▶ _Exercise brief_
Convert the rows, starting at the line containing "Identify the location of scale." and ending at the last row, into a JSON list of strings with one string per line and no blank lines. Leave the pictures out.

▶ _Given records_
---+---

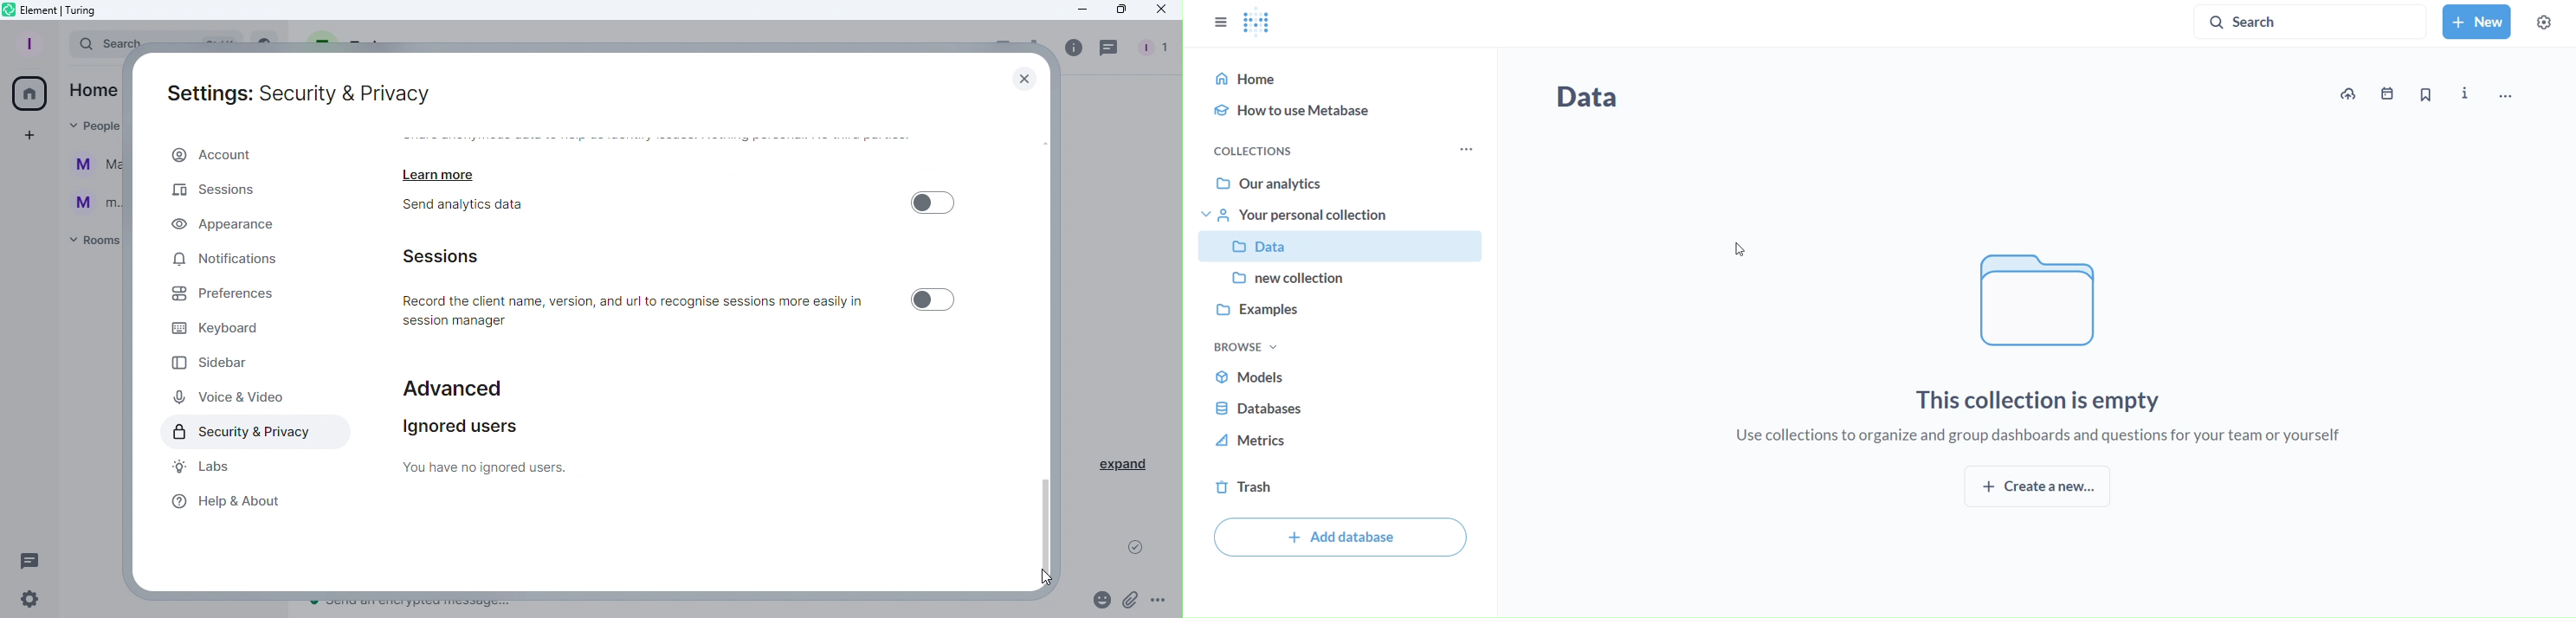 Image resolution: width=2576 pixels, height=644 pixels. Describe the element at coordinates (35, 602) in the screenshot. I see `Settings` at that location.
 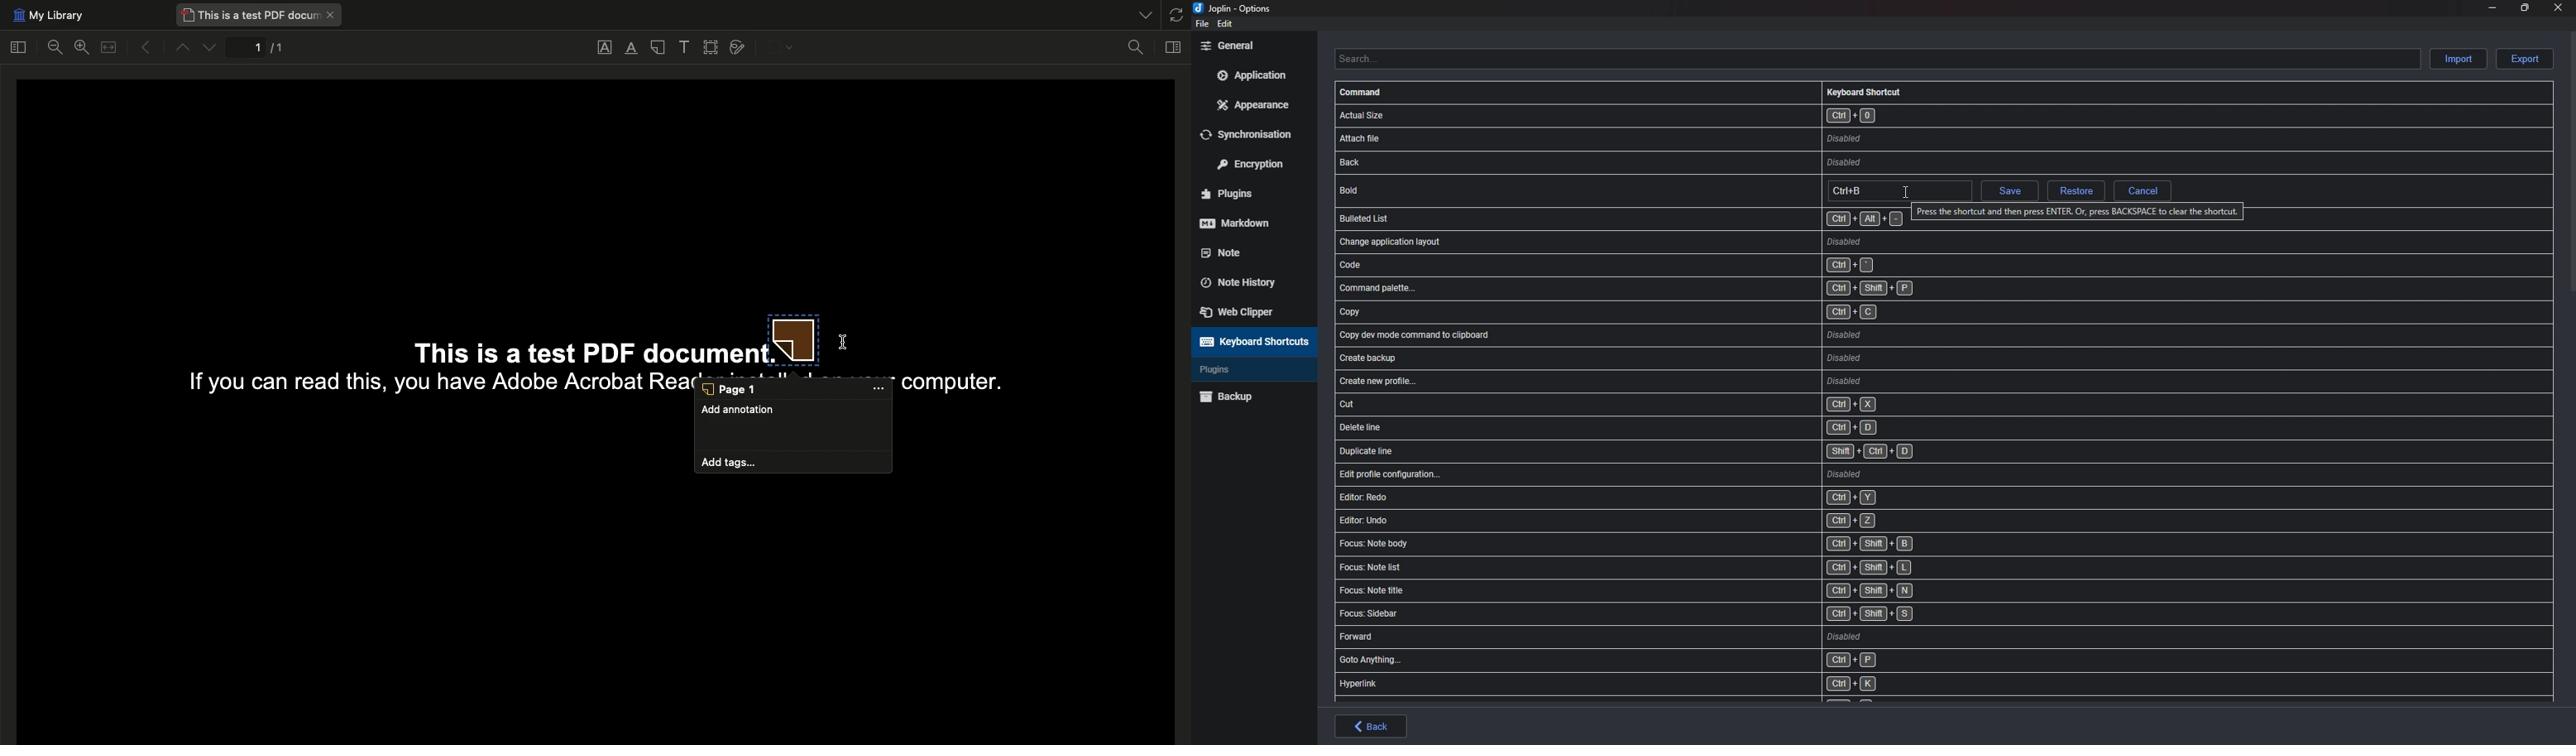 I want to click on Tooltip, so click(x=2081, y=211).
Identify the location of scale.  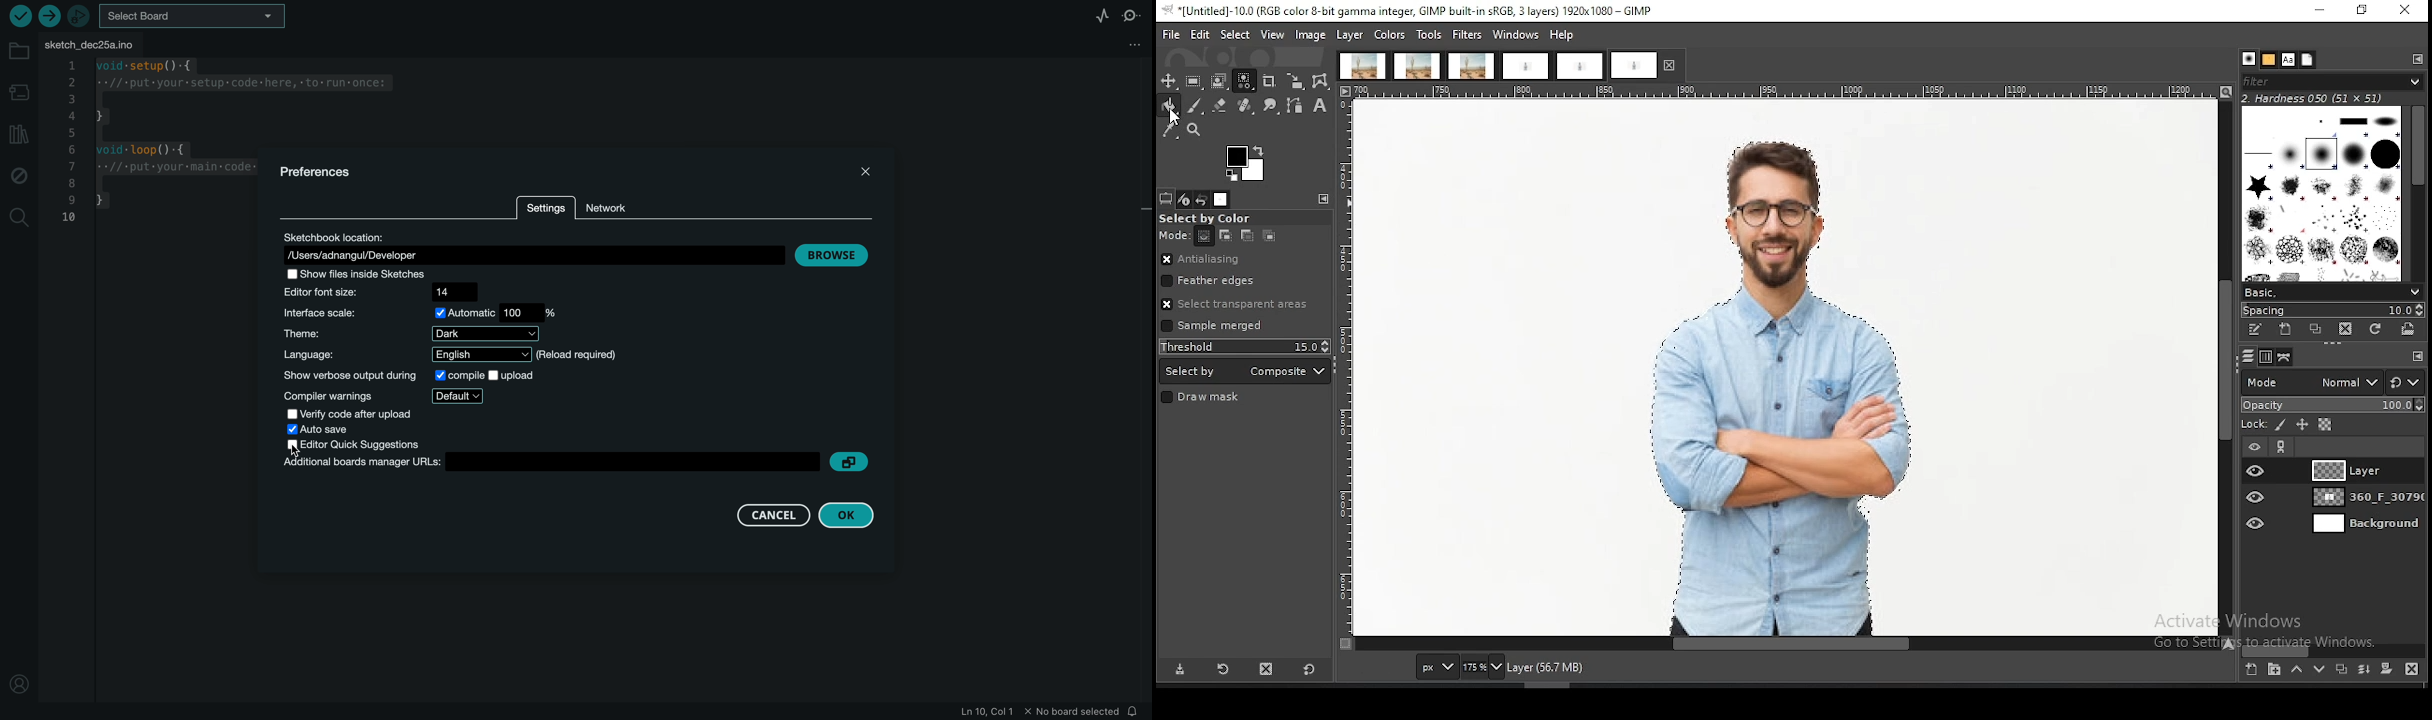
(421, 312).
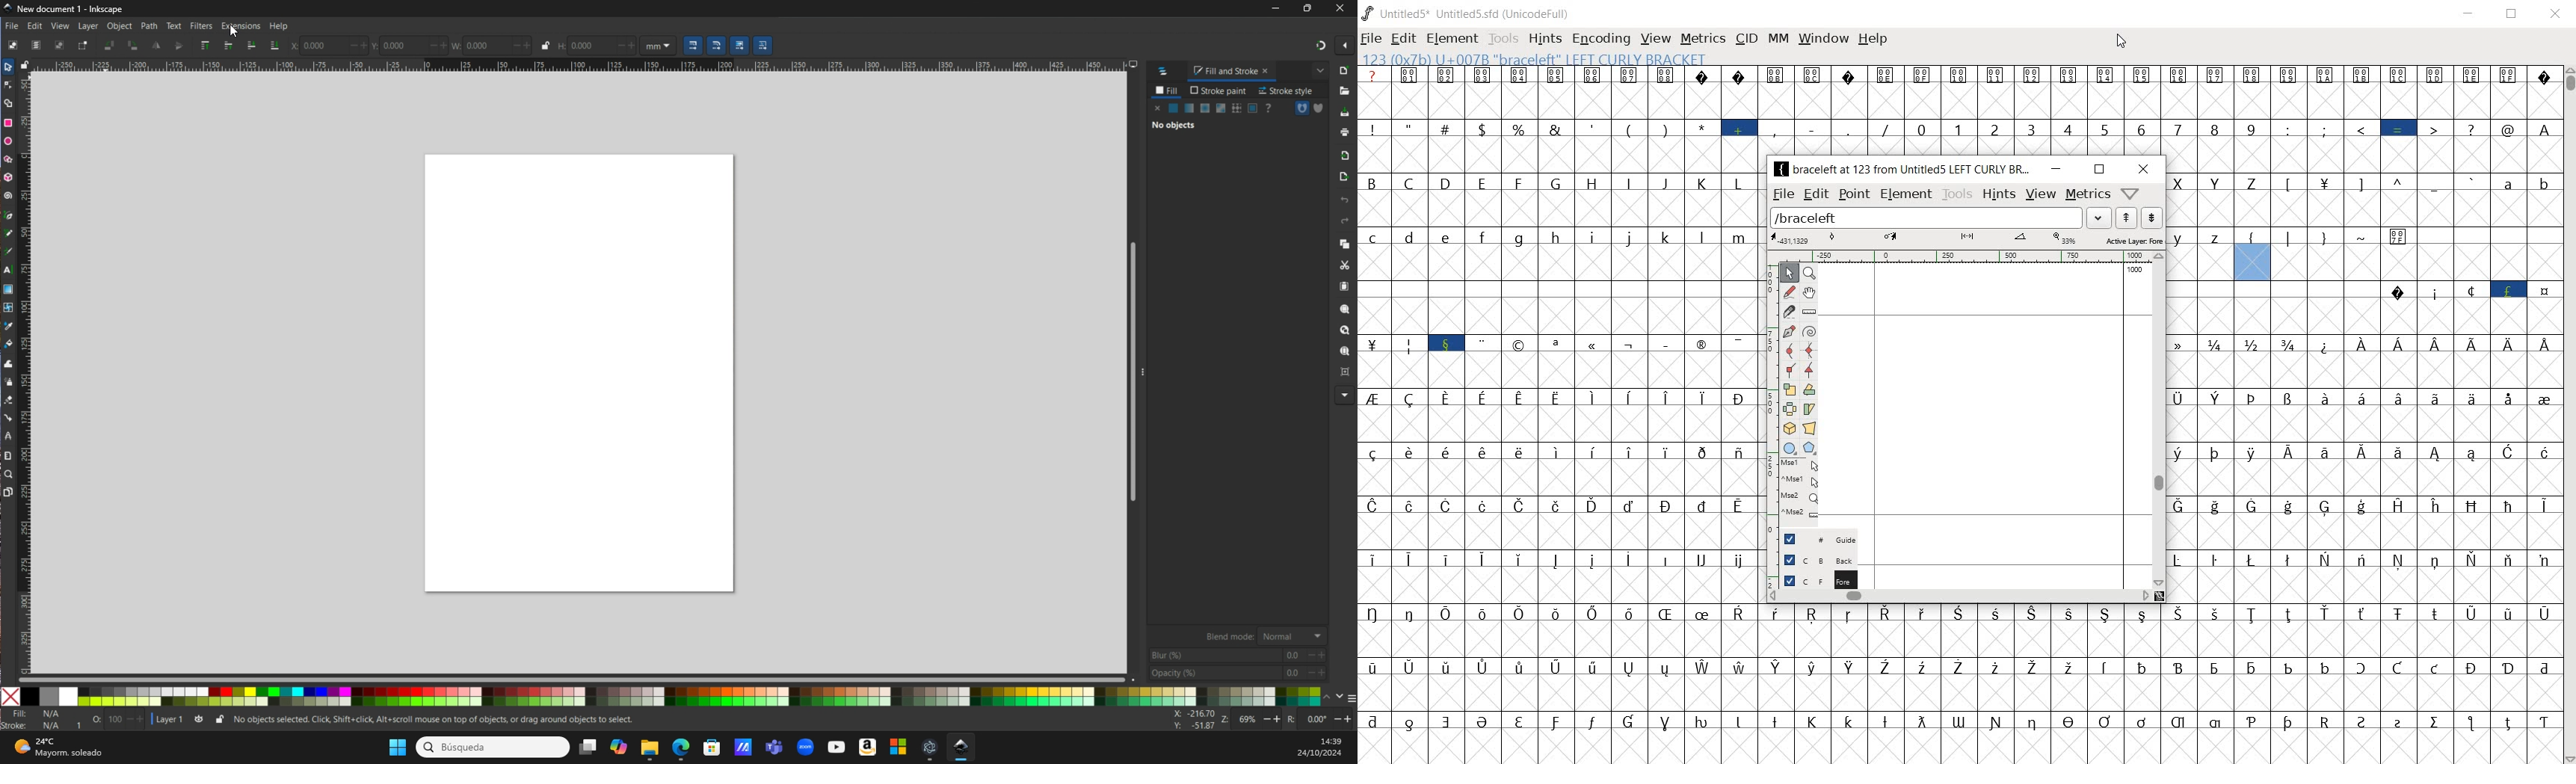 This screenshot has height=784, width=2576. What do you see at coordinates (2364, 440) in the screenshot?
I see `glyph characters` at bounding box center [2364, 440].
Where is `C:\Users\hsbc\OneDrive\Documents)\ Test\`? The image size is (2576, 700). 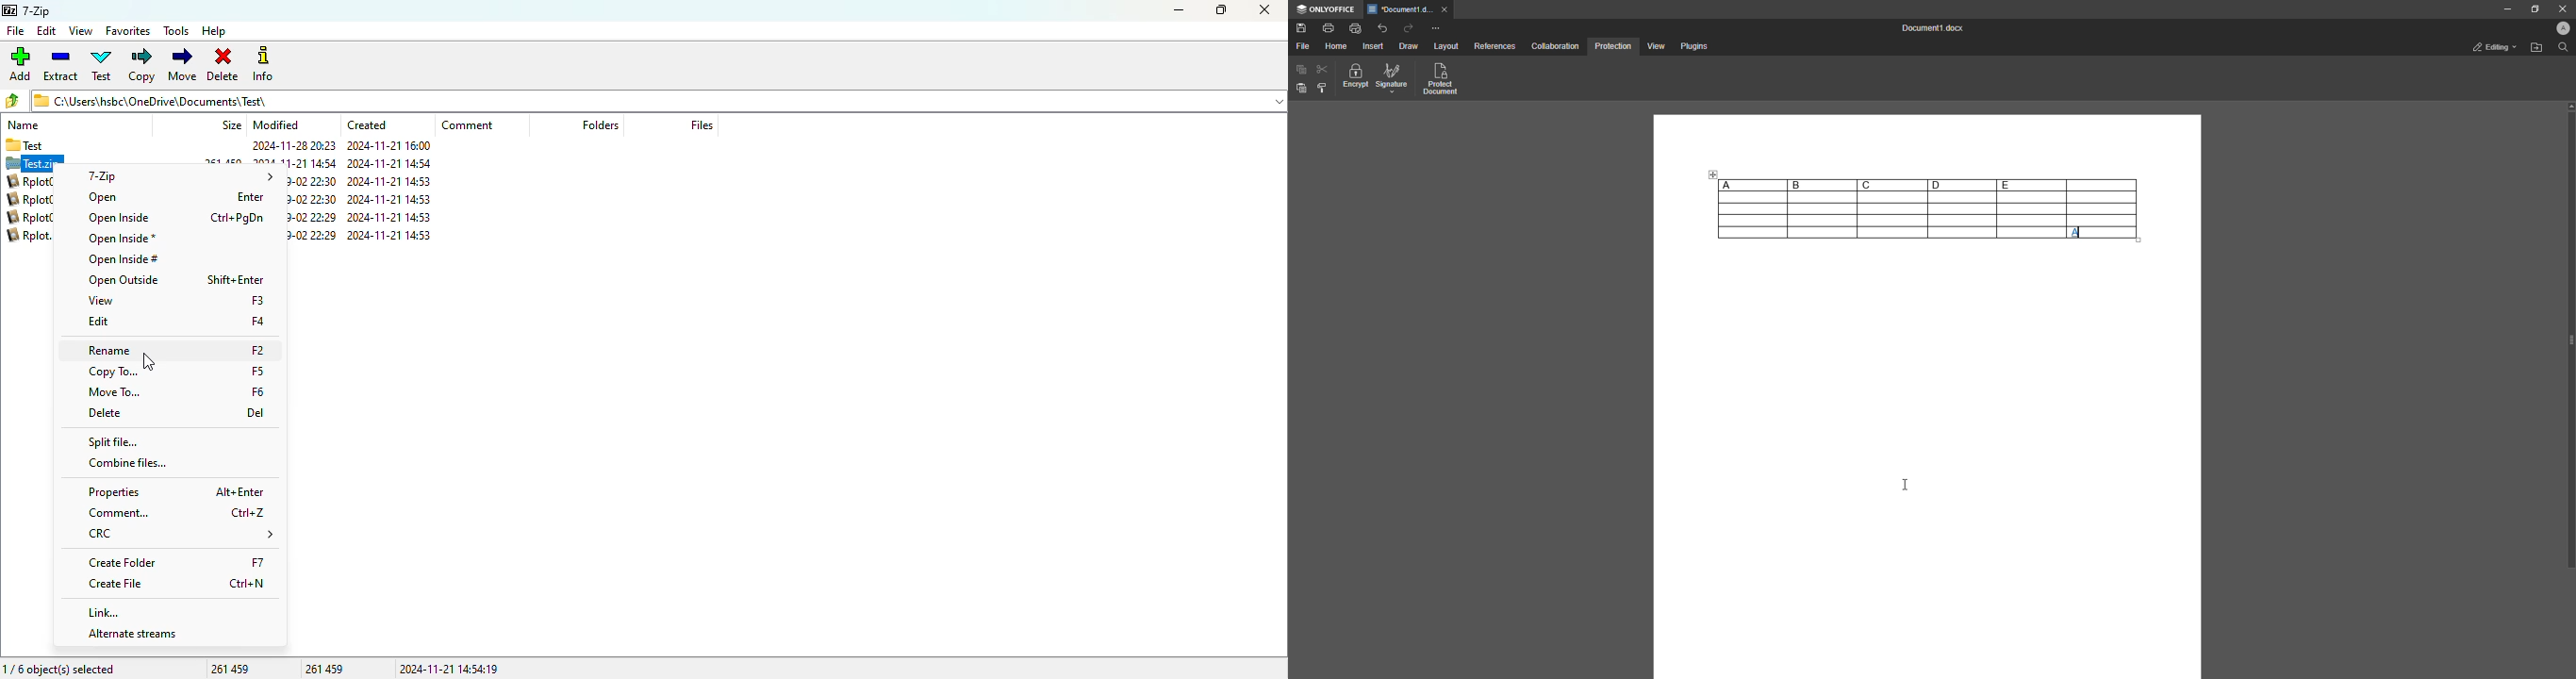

---+---

▶ _Right answer_
[
  "Identify the location of scale.  ",
  "(421, 312).",
  " This screenshot has height=784, width=2576. What do you see at coordinates (2364, 440) in the screenshot?",
  "I see `glyph characters` at bounding box center [2364, 440].",
  "Where is `C:\\Users\\hsbc\\OneDrive\\Documents)\\ Test\\`? The image size is (2576, 700). "
]